== What the task requires ==
Your reply should reproduce each record precisely as written.

──────

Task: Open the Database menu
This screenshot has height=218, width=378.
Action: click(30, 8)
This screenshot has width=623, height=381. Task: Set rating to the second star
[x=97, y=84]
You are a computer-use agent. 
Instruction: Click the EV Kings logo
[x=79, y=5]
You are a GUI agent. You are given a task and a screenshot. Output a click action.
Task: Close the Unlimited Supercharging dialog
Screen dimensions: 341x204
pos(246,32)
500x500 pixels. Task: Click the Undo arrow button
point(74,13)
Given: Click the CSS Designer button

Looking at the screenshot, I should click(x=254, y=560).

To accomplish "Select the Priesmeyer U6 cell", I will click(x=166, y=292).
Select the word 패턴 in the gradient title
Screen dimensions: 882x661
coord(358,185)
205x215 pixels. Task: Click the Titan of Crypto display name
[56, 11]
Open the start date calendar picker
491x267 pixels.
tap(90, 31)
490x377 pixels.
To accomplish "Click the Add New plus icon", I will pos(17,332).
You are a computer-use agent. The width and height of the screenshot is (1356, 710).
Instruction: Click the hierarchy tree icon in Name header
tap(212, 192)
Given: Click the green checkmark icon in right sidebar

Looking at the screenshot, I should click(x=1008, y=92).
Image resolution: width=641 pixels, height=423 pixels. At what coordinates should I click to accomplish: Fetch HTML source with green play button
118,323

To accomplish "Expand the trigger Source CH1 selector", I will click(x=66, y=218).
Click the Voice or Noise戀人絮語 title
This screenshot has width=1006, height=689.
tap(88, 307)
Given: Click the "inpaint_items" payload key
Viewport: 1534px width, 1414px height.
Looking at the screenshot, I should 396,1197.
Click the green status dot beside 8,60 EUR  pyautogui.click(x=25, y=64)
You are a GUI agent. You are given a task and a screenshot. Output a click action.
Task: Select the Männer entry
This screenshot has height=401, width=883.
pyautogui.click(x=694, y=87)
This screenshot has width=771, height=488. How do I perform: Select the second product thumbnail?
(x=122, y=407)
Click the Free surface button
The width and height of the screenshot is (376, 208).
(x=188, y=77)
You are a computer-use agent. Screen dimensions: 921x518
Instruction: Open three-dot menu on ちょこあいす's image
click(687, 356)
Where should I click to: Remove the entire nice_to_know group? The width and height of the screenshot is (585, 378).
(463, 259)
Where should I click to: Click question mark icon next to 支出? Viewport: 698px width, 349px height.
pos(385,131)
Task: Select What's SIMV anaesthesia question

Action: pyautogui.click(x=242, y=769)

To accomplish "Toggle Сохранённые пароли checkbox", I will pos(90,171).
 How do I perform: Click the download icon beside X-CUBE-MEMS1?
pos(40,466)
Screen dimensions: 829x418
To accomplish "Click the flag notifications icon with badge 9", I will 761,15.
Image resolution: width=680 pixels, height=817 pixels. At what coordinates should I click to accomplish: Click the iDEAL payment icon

──────

== Problem solution ==
Task: Open the Database menu
This screenshot has height=218, width=378.
Action: click(30, 8)
This screenshot has width=623, height=381. Task: Set rating to the second star
[x=97, y=84]
You are a computer-use agent. 
Instruction: Click the EV Kings logo
[x=79, y=5]
You are a GUI agent. You are given a task and a screenshot. Output a click action.
Task: Close the Unlimited Supercharging dialog
Screen dimensions: 341x204
pos(246,32)
500x500 pixels. Task: Click the Undo arrow button
point(74,13)
Given: Click the CSS Designer button

Looking at the screenshot, I should click(x=254, y=560).

To accomplish "Select the Priesmeyer U6 cell", I will click(x=166, y=292).
Select the word 패턴 in the gradient title
Screen dimensions: 882x661
coord(358,185)
205x215 pixels. Task: Click the Titan of Crypto display name
[56, 11]
Open the start date calendar picker
491x267 pixels.
tap(90, 31)
490x377 pixels.
To accomplish "Click the Add New plus icon", I will pos(17,332).
You are a computer-use agent. The width and height of the screenshot is (1356, 710).
Instruction: Click the hierarchy tree icon in Name header
tap(212, 192)
Given: Click the green checkmark icon in right sidebar

Looking at the screenshot, I should click(x=1008, y=92).
Image resolution: width=641 pixels, height=423 pixels. At what coordinates should I click to accomplish: Fetch HTML source with green play button
118,323

To accomplish "Expand the trigger Source CH1 selector", I will click(x=66, y=218).
Click the Voice or Noise戀人絮語 title
This screenshot has width=1006, height=689.
tap(88, 307)
Given: Click the "inpaint_items" payload key
Viewport: 1534px width, 1414px height.
Looking at the screenshot, I should 396,1197.
Click the green status dot beside 8,60 EUR  pyautogui.click(x=25, y=64)
You are a GUI agent. You are given a task and a screenshot. Output a click action.
Task: Select the Männer entry
This screenshot has height=401, width=883.
pyautogui.click(x=694, y=87)
This screenshot has width=771, height=488. How do I perform: Select the second product thumbnail?
(x=122, y=407)
Click the Free surface button
The width and height of the screenshot is (376, 208).
(x=188, y=77)
You are a computer-use agent. Screen dimensions: 921x518
Instruction: Open three-dot menu on ちょこあいす's image
click(687, 356)
Where should I click to: Remove the entire nice_to_know group? The width and height of the screenshot is (585, 378).
(463, 259)
Where should I click to: Click question mark icon next to 支出? Viewport: 698px width, 349px height.
pos(385,131)
Task: Select What's SIMV anaesthesia question

Action: pyautogui.click(x=242, y=769)

To accomplish "Toggle Сохранённые пароли checkbox", I will pos(90,171).
 How do I perform: Click the download icon beside X-CUBE-MEMS1?
pos(40,466)
Screen dimensions: 829x418
To accomplish "Click the flag notifications icon with badge 9", I will 761,15.
Image resolution: width=680 pixels, height=817 pixels. At what coordinates should I click to accomplish: Click the iDEAL payment icon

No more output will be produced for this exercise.